Dibber Dobber Dabber

Well no-one dibber dobbed, but we did finish off our three day trek hiking up Mt Dib and Mt Dab, and um, Dob, and a little of Deb. Leaving our campsite, we started our summit attempt on Mt Dab, until it became clear it was Deb, or at least not Dib or Dab. Progressing across the saddle to Mt Dab, then onto Mt Dib, which was most certainly Mt Dab... oops. Every time we reached a summmit we saw another, readjusting our minds to exactly which ones were Mt Dib and Mt Dab.

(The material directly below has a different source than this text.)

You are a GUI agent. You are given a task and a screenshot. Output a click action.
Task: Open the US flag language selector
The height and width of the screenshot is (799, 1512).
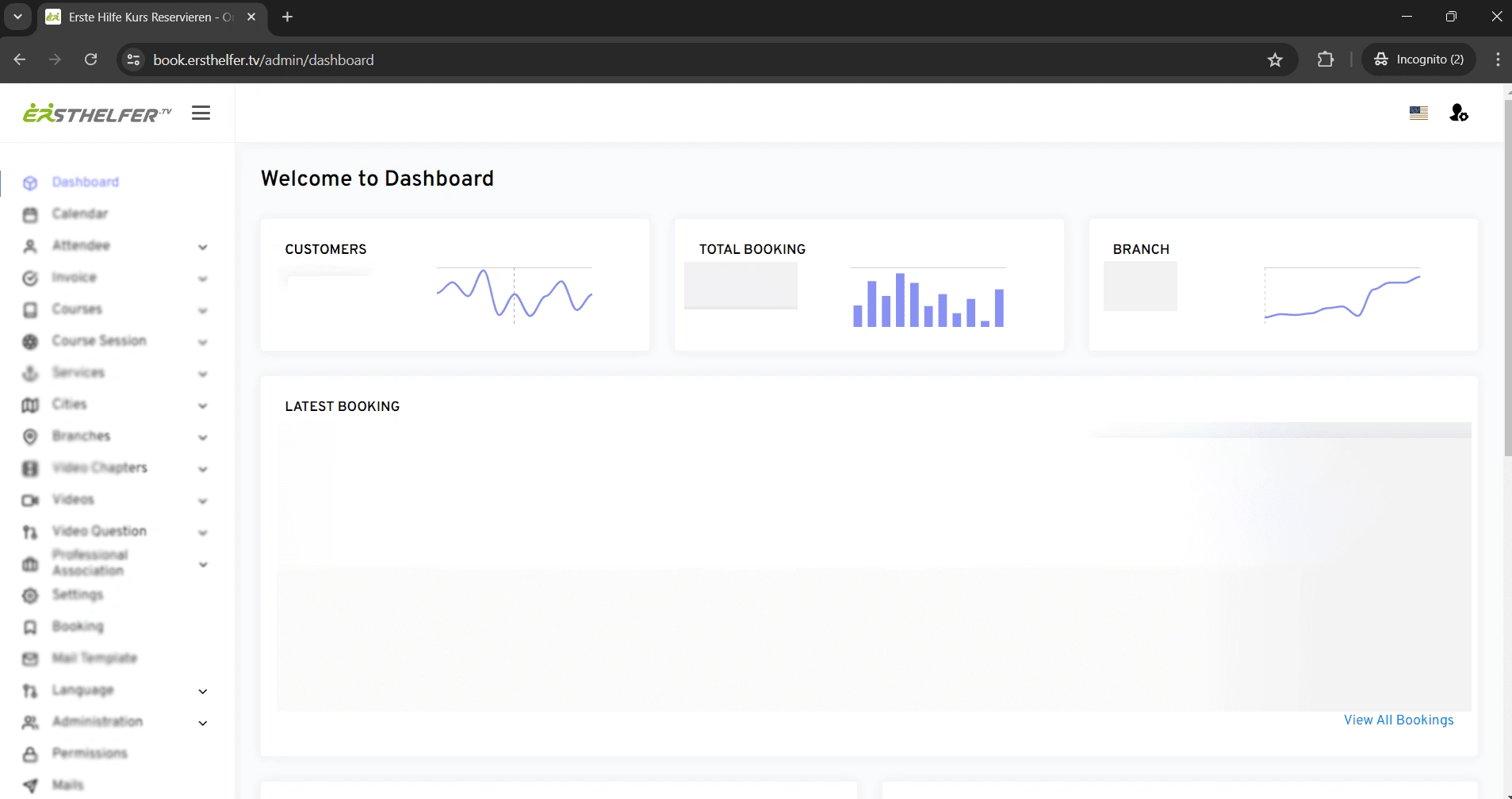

SUMMARY - Aroona Valley to Blinman Pools, return via Wild Dog Creek
Start Aroona Valley Campsite
End Aroona Valley Campsite
First Night The Cascades
Second Night Pigeon Bore
Time 3 days
Distance 57km
It wasn't the only navigational challenge we experienced, but our uncertainty added minimal distance to our three day trek. Navigation across the landscape is an element that makes a trek so good, opening up the possibilities of where we could go. Camping at The Cascades, a cross-country hike to Blinman Pools, hiking through the Wild Dog Creek canyon and summiting Mt Dib and Dab were the highlights of the weekend.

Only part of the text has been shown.